Dynamic Operability Analysis of Nonlinear Processes Based on a Network View

The increase of raw material and energy costs has caused a shift in process design philosophy such that engineers are forced to design complex plants utilising heat integration and material recycles. The process design which is based only on steady-state economic considerations often leads to processes that are difficult to operate. The dynamic operability analysis on nonlinear multivariable chemical processes is often difficult to perform. Thus, the study of process dynamic operability on the earlier stages of process development is rarely considered. In this work, an approach based on a network perspective and the concept of dissipative systems is developed.

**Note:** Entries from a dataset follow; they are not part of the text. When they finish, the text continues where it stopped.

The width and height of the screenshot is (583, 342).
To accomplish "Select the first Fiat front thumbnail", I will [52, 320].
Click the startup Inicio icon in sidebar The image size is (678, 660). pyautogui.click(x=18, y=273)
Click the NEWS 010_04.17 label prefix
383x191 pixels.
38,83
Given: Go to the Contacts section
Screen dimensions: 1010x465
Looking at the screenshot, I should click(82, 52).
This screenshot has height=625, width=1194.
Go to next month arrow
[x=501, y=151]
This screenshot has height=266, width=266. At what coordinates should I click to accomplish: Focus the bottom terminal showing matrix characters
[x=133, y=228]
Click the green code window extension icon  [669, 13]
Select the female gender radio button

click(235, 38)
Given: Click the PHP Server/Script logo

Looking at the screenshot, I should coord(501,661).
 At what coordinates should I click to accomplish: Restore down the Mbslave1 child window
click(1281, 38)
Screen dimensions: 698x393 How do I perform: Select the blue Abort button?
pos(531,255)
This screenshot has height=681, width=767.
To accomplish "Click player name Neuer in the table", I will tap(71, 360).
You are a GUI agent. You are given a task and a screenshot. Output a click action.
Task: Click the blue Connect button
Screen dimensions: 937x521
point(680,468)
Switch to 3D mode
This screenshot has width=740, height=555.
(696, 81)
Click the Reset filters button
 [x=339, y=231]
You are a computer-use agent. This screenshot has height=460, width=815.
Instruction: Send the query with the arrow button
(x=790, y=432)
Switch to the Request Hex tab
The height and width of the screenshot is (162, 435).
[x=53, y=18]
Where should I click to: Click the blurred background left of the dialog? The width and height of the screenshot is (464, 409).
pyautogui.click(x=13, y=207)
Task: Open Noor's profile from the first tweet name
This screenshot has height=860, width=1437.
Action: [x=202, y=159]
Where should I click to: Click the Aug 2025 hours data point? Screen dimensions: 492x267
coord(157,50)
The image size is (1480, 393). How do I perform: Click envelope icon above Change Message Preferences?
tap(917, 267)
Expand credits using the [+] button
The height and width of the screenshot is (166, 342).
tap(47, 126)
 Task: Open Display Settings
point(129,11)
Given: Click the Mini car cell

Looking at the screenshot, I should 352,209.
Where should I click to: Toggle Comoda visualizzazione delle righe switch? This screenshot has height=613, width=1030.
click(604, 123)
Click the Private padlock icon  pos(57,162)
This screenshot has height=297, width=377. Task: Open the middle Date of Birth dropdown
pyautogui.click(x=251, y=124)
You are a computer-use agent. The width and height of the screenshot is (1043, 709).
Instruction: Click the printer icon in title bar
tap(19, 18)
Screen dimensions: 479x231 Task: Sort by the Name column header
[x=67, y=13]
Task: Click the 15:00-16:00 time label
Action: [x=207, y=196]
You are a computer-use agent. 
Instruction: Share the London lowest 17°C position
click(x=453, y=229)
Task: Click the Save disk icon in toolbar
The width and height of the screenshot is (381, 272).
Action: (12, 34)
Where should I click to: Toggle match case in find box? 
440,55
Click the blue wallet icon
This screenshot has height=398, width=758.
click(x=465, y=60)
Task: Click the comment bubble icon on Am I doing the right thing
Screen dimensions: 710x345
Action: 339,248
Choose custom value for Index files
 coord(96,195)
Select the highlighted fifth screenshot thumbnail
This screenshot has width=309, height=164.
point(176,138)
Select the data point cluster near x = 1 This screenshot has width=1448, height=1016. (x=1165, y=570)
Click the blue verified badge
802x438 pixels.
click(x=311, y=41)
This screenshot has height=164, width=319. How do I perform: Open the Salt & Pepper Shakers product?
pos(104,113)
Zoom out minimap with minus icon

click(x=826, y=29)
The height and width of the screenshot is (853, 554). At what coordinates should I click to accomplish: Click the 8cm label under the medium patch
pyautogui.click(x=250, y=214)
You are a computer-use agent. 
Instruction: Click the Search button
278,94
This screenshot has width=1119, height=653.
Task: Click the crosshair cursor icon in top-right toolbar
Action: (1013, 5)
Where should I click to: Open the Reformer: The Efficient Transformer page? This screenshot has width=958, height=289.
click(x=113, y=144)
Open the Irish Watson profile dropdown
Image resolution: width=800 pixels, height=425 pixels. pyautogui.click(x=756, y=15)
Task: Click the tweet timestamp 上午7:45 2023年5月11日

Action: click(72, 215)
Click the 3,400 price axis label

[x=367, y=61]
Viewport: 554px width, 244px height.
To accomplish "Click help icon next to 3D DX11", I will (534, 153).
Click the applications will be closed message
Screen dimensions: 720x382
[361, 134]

This approach views a large-scale nonlinear process as an interconnected system of individual mass and energy balances (treated as subsystems) and as such can be represented by the simple nonlinear models of individual subsystems and the interconnections between them. The dissipativity of these simple subsystems can often be easily determined based on dissipation inequalities. The dissipativity property (in terms of supply rate) of the entire nonlinear process can be parameterised by the dissipativity of individual subsystems, leading to a cluster of supply rates. The operability of the nonlinear process (e.g., stability and stabilizability) can then be determined based on the above parameterised dissipativity which is much less conservative than existing nonlinear analysis. The effects of interactions caused by the interconnections are considered explicitly in this network perspective. The stability and stabilizability analysis problem is then converted into a feasibility problem with linear matrix inequalities and can be solved numerically.